98. With the aid of the appropriate reference tools, explain the
biblical allusions in this passage (Paradise Lost 6: 750-59):
forth rush'd with whirl-wind sound
The Chariot of Paternal Deity,
Flashing thick flames, Wheel within Wheel, undrawn,
Itself instinct with Spirit, but convoy'd
By four Cherubic shapes, four Faces each
Had wondrous, as with Stars their bodies all
And Wings were set with eyes, with eyes the Wheels
Of Beryl, and careering Fires between;
Over thir heads a crystal Firmament,
Whereon a Sapphire Throne, inlaid with pure
Amber, and colors of the show'ry Arch.
99. Here is a list of words, found in sixteenth- and seventeenth-century
English poems, whose meanings in those context are no longer current.
Assuming that each suggested synonym fits the context, what reason
is there to believe that it represents a current meaning of the
italicized word at the date shown?
disease (Howard, 1557): "discomfort"
read (Spenser, 1589): "advised"
freakes (Spenser, 1590): "unpredictable tricks"
inward touch (Sidney, 1591): "True imagination"

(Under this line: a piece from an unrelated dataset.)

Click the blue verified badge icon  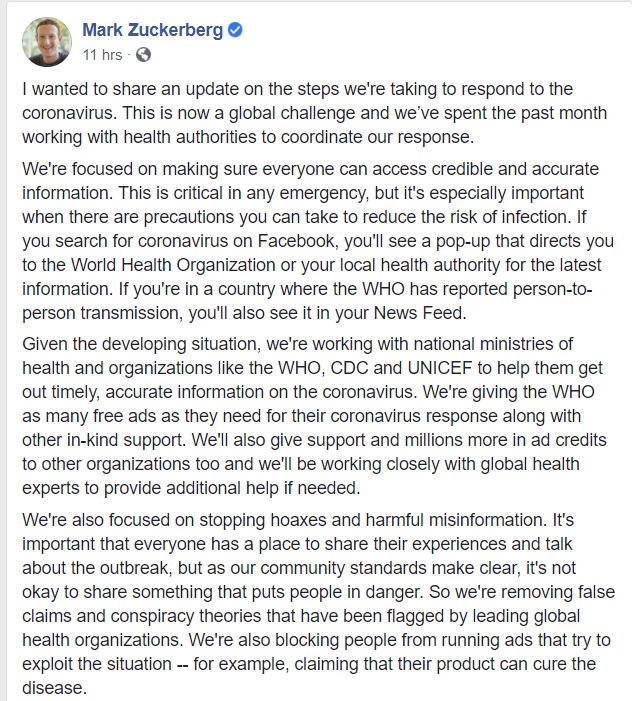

engaged (Shakespeare, 1598): "held as hostage"
triumphs (Marlowe, 1604): "parades"
adulteries (Jonson, 1609): "adulterations"
determinate (Shakespeare, 1609): "expired"
tells (Jonson, 1616): "backward"
sped (Herbert, 1633): "supplied, satisfied"
approve (Donne, 1633): "put to proof, find by experience"
bestead (Milton, 1645): "help, avail"
pale (Milton, 1645): "enclosure"
quaintest (Vaughan, 1655): "most elaborate"
perspective (Vaughan, 1655): "telescope"
close (Marvell, 1681): "unite"
dishonest (Dryden, 1681): "disgraceful"
100. What does each of the following words, used by American writers,
mean, and when and where was it apparently first used?
smallage (Hawthorne, 1835)
a face of country (Emerson, 1836)
unhandselled (Emerson, 1837)
a Norway mile (Poe, 1847)
socriac (Poe, 1847)
Bose (Thoreau, 1854)
crook-necks (Lowell, 1867)
pungle (Twain, 1884)
Jonah's toss (Melville, 1888)
crawfished (Twain, 1895)
Vega-cura (Dreiser, 1900)
Snow Bird (Fitzgerald, 1931)
II. Bibliographical Listing and Identification
101. Two older guides to the printed works of English Renaissance
authors are Lowndes's Bibliographer's Manual of English Literature
(new ed., 1857-64) and the various volumes of "collections
and notes" by W. Carew Hazlitt (1867-1903); most of these
are conveniently indexed by G. J. Gray, 1893). Choose a relatively
minor sixteenth- or seventeenth-century author and using the most
authoritative modern bibliographical tools, including the STC
and Wing, establish how trustworthy and complete Lowndes's and
Hazlitt's information is.
102. A similar older guide is Allibone's Critical Dictionary of
English Literature and British and American Authors (1958-71,
1891). Select a nineteenth-century English or American author
in whom you are interested, and as in the preceding exercise,
determine what value, if any, Allibone has to a scholar wishing
to do intensive work on that author.
103. How up to date, thorough, and accurate are the existing bibliographical
guides to the writings by and about the following authors?
Sean O'Faolain Doris Lessing
Philip Roth Jean Toomer
Gwendolyn Brooks Leroi Jones
Tom Stoppard Robert Lowell
Lillian Hellman Maya Angelou
Anthony Burgess Alice Walker
John Cheever Aldous Huxley
Jerry Berryman Iris Murdoch
Toni Morrison Denise Levertov
John Osborne Carson McCullers
Joyce Carol Oates Robert Penn Warren
104. Describe the means by which one can compile a full bibliography
of the publications of a present-day literary scholar.
108. Compile a secondary bibliography of works about Celia Thaxter,
"probably the best known female poet in late nineteenth century
America." What is this poet's principal subject?